» Records shown
○ ○ ○ ○ ○ ○ ○

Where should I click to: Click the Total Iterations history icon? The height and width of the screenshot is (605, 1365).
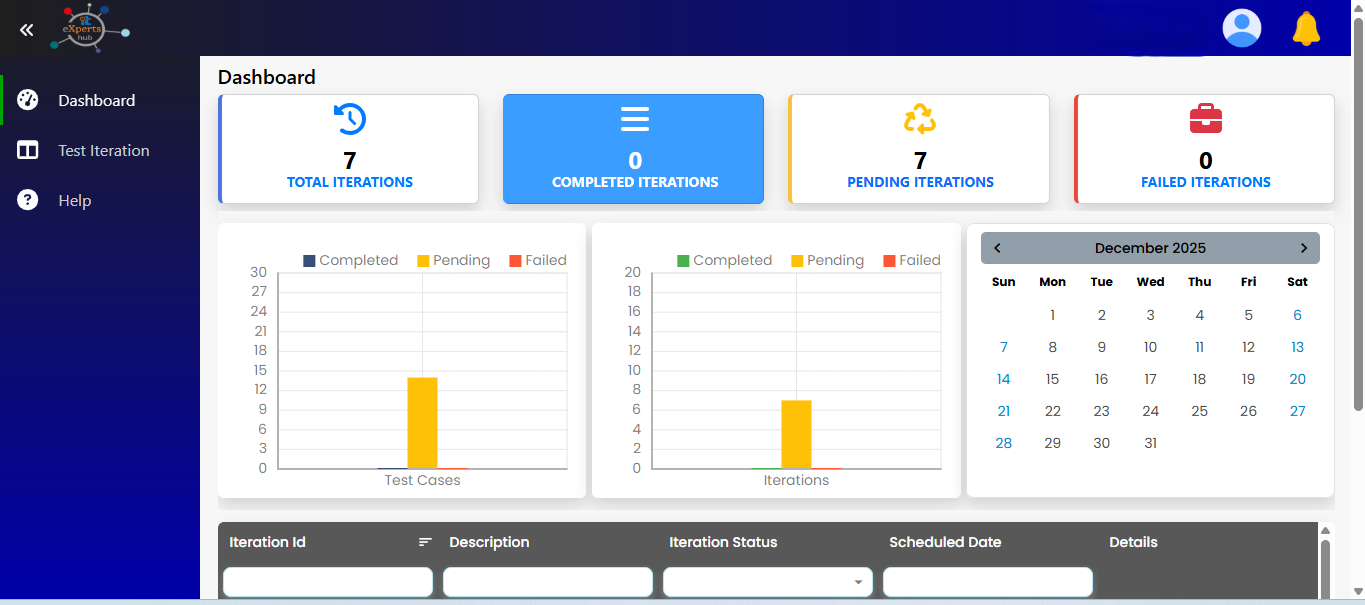(350, 119)
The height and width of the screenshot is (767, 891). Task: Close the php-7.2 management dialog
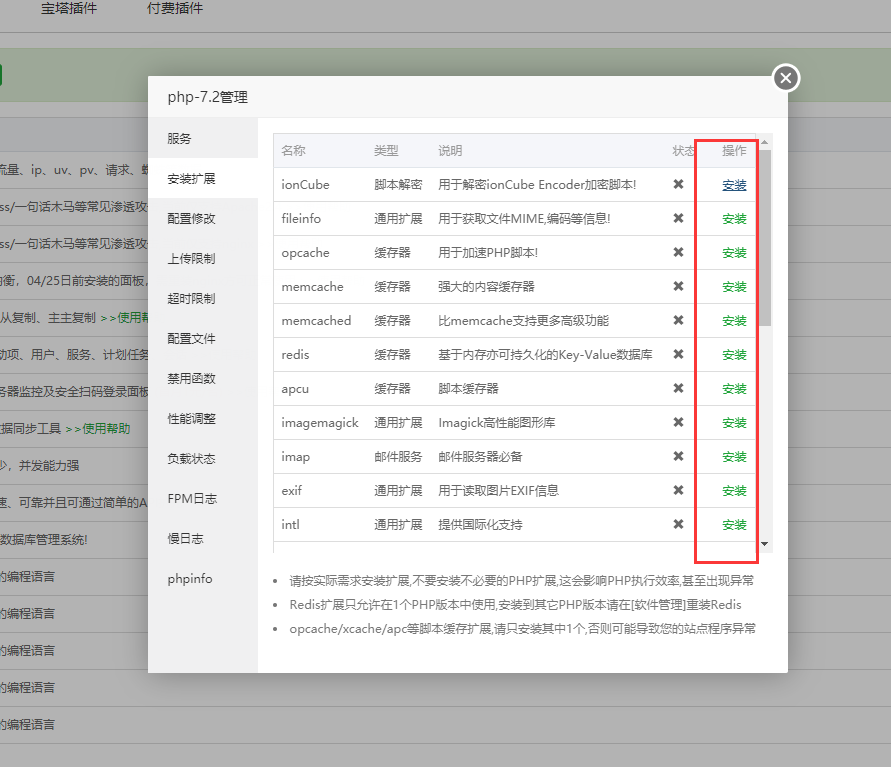point(786,77)
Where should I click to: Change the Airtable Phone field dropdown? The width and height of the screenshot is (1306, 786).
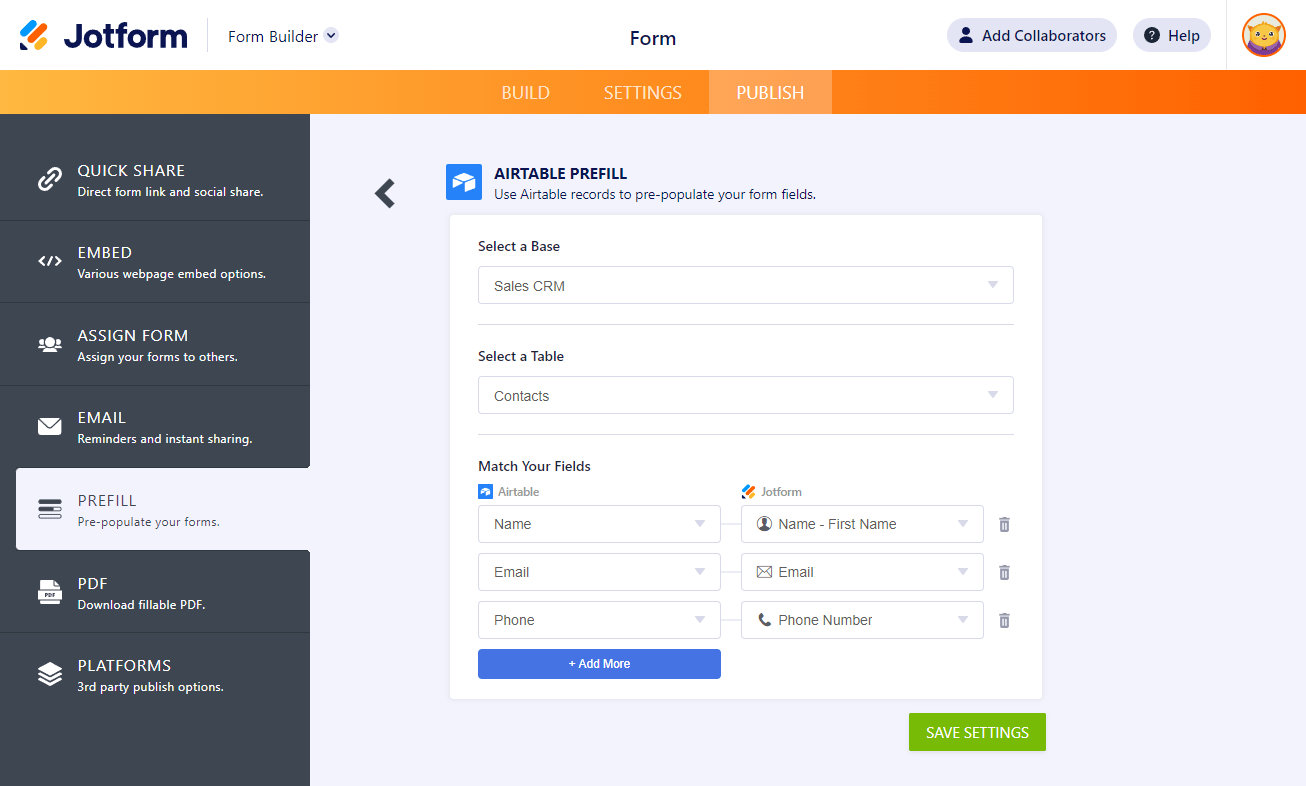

○ ○ ○ ○ ○ ○ ○

Restate the data above word for word. Do not include the images.

» Written solution
Where should I click to: Click the Total Iterations history icon? The height and width of the screenshot is (605, 1365).
(350, 119)
The height and width of the screenshot is (767, 891). Task: Close the php-7.2 management dialog
point(786,77)
Where should I click to: Change the Airtable Phone field dropdown? The width and height of the screenshot is (1306, 786).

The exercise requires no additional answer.